Personal information
- Born: 1924 Tunis, Tunisia
- Died: 1983 (aged 58–59) Tunis, Tunisia

Chess career
- Country: Tunisia

= Bechir Kchouk =

Tunisian chess player

Bechir Kchouk (1924-1983) was a Tunisian chess player.

==Chess career==
From the end of 1950s to the end of 1970s, Bechir Kchouk was one of the leading Tunisian chess players.

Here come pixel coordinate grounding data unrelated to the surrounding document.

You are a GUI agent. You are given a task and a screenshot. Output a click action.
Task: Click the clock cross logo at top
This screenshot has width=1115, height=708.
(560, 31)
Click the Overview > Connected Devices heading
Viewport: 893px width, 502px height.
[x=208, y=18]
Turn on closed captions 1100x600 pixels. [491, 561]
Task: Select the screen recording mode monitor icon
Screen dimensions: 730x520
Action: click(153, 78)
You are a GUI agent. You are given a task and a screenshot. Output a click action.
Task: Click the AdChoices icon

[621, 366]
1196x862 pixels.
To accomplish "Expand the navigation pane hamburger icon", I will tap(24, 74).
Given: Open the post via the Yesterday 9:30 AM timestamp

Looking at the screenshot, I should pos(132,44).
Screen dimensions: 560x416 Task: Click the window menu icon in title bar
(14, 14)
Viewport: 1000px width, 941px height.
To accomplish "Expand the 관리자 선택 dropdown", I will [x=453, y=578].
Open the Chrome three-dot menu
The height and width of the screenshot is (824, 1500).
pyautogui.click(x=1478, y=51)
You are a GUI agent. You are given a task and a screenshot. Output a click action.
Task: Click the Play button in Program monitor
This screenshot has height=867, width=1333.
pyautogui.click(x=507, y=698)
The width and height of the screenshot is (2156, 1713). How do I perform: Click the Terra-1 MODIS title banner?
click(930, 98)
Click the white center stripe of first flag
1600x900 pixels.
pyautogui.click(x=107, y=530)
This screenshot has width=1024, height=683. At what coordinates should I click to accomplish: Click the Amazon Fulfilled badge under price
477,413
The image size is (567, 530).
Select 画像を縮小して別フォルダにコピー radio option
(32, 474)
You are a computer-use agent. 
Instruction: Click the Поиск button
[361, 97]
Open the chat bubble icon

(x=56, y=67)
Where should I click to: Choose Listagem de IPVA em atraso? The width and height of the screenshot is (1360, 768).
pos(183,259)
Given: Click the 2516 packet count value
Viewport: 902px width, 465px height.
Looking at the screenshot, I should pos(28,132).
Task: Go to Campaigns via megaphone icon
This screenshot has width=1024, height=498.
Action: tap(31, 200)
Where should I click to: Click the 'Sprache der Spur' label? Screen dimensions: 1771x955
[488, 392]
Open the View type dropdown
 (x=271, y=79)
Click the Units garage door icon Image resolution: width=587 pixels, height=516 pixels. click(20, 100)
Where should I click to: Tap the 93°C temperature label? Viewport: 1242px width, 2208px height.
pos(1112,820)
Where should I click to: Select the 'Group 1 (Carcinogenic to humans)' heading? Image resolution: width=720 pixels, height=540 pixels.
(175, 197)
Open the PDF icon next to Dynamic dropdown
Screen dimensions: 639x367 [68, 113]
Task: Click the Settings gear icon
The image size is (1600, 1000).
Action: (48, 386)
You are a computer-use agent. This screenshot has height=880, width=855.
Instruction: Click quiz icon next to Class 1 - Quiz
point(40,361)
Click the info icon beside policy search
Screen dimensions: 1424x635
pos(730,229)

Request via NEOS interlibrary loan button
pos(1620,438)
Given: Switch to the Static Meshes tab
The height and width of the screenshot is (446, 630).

Bechir Kchouk played for Tunisia in the Chess Olympiads:
- In 1958, at third board in the 13th Chess Olympiad in Munich (+6, =4, -6),
- In 1960, at first reserve board in the 14th Chess Olympiad in Leipzig (+3, =9, -4),
- In 1962, at third board in the 15th Chess Olympiad in Varna (+3, =4, -6),
- In 1966, at third board in the 17th Chess Olympiad in Havana (+6, =6, -5),
- In 1968, at third board in the 18th Chess Olympiad in Lugano (+3, =4, -7),
- In 1970, at third board in the 19th Chess Olympiad in Siegen (+3, =3, -9),
- In 1972, at second board in the 20th Chess Olympiad in Skopje (+3, =6, -7),
- In 1978, at fourth board in the 23rd Chess Olympiad in Buenos Aires (+1, =1, -6).

Bechir Kchouk played for Tunisia in the European Team Chess Championship preliminaries:
- In 1973, at third board in the 5th European Team Chess Championship preliminaries (+1, =0, -1).